On a refoulé le fait que dominer la nature n’est pas
uniquement impossible, mais aussi morbide car cela signifie introduire
volontairement la mort dans le processus vital, transformer le lent processus
d’humanisation de la nature essayé par les sociétés organiques en une relation
suprématiste qui altère les équilibres (naturels, justement) sur lesquels est
fondée la vie humaine.
La civilisation humaine présumée, revendiquée comme un
trophée par le productivisme, é l’alibi utilisé par les dominants pour imposer
l’esclavage de leurs semblables (femmes et prolétarisés même combat, au-delà
des spécificités de genre et de classe), la domination éphémère, destructrice
et polluante de la nature, la réification et l’aliénation des sujets et de
l’existant.
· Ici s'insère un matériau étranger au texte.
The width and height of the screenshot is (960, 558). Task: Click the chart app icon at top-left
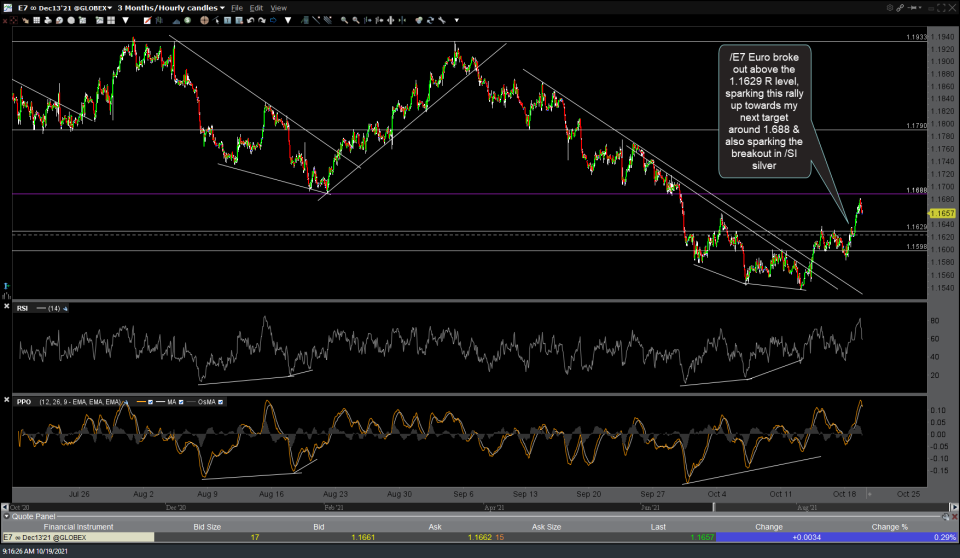pyautogui.click(x=7, y=7)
Ainsi la dénaturation s’est imposée comme progrès, renvoyant l’émancipation à un mythe tragiquement et
tristement obligé à échouer dans les égouts du trans humanisme, solution finale
de l’idéologie productiviste.
Alors que les cyborgs virtuels rêvent d’une vie éternelle
face à leurs ordinateurs et à leur portables, leurs pères, mères et
grands-parents, mais aussi les jeunes les plus fragiles, risquent de mourir
d’une « petite grippette », en attendant les autres nuisances, aussi
banales, que le productivisme nous promet dans le désert climatique pollué qui
envahit les continents - petit inconvénient collatéral du progrès de sa
merveilleuse civilisation.
Ou la reconstitution antiproduttiviste et anti
primitiviste d’une vie organique et d’une civilisation organiquement humaine,
ou la mort prématurée déguisée en vie éternelle comme dans toute religion.
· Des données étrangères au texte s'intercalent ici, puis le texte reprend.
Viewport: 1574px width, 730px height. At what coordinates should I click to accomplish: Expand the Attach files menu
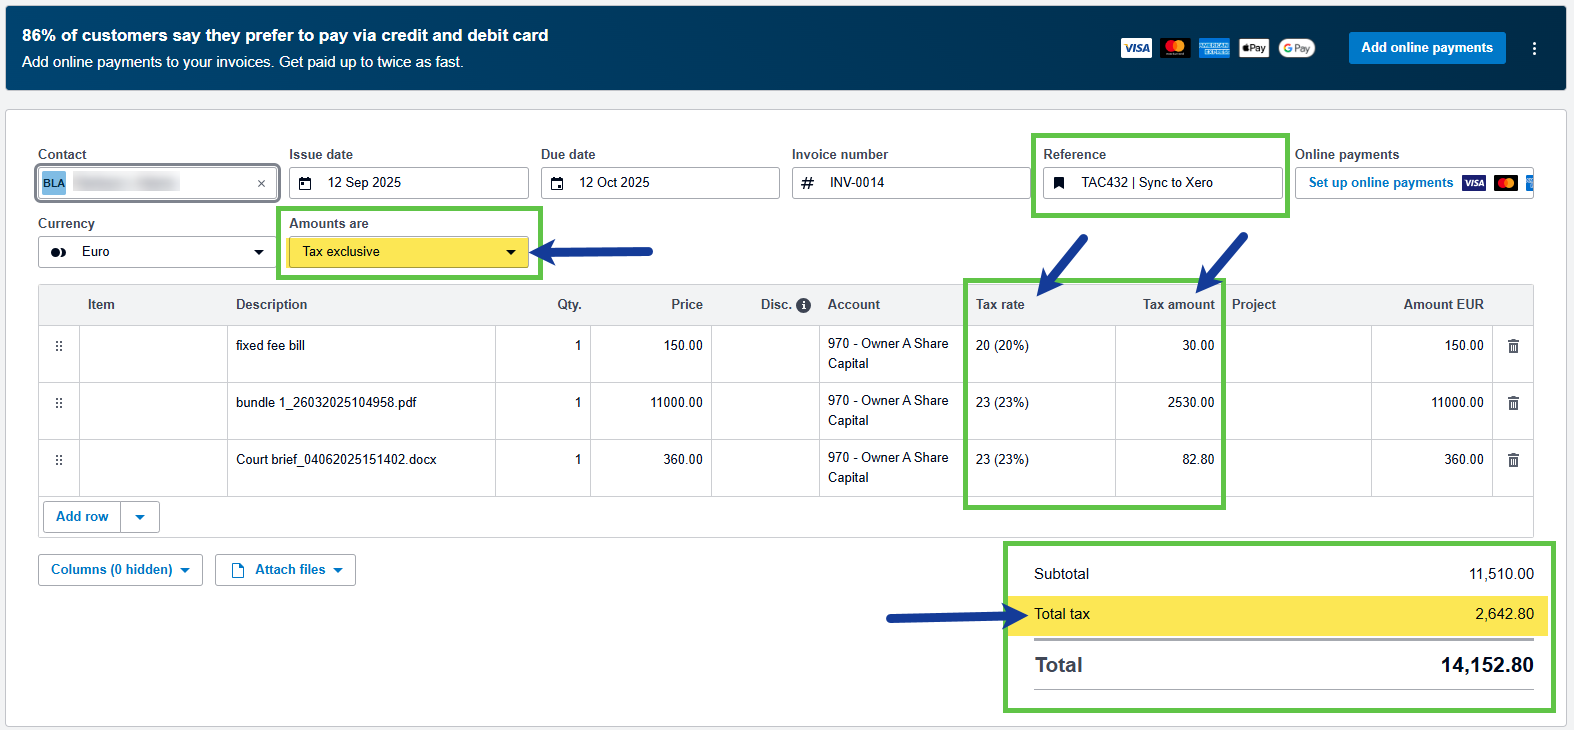[x=286, y=570]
Choisi ton camp, camarade humain/e. Un dernier choix
s’impose à ceux qui ne vont pas mourir étouffés, sur un brancard, aux portes d’hôpitaux
anéantis par la rentabilité. La vie est toujours belle, mais elle devient de
plus en plus rare et précieuse. Pour elle il vaut la peine de se battre !
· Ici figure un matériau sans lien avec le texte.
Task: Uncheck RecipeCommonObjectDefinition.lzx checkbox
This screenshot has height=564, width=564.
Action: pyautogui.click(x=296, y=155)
Il nous reste le choix d’en restaurer la souveraineté en
abolissant le productivisme par une société d’autogestion généralisée dont on a
les données depuis un bon moment. Parlons-on. La première donne, la plus
urgente : ramener l’économie politique à son rôle organique d’économie
domestique. Non pas sombrement obligés par le virus, mais par un libre choix
collectif, parce que le partage du travail utile à la satisfaction des besoins
et des désirs et l’abolition du travail productiviste constituent le secret de
polichinelle dont dépend le projet de bonheur relatif mais concret que l’Etat
et le Marché empêchent depuis des millénaires.
Sergio
Ghirardi, 4 novembre 2020
[1]
Hylozoïsme, du grec hýlē, matière, et zōe, vie.
[2] Toute une série de
penseurs que je définis organiques existe, bien-sur, du passé au présent,
donnant matière à une résistance spontanée du vivant. J’en cite en vrac
quelques-uns parmi les plus remarquables qui me sont chers: d’Epicure à
Lucrèce, de La Boétie à Giordano Bruno, de Marx à Proudhon, de Reich à
Gimbutas, de Bookchin aux situationnistes. A chacun son libre choix radical et
laïque parmi ceux qui échappent, heureusement, au vomit rentable de l’industrie
culturelle. Néanmoins, il faut parfois trier beacoup dans leur œuvre.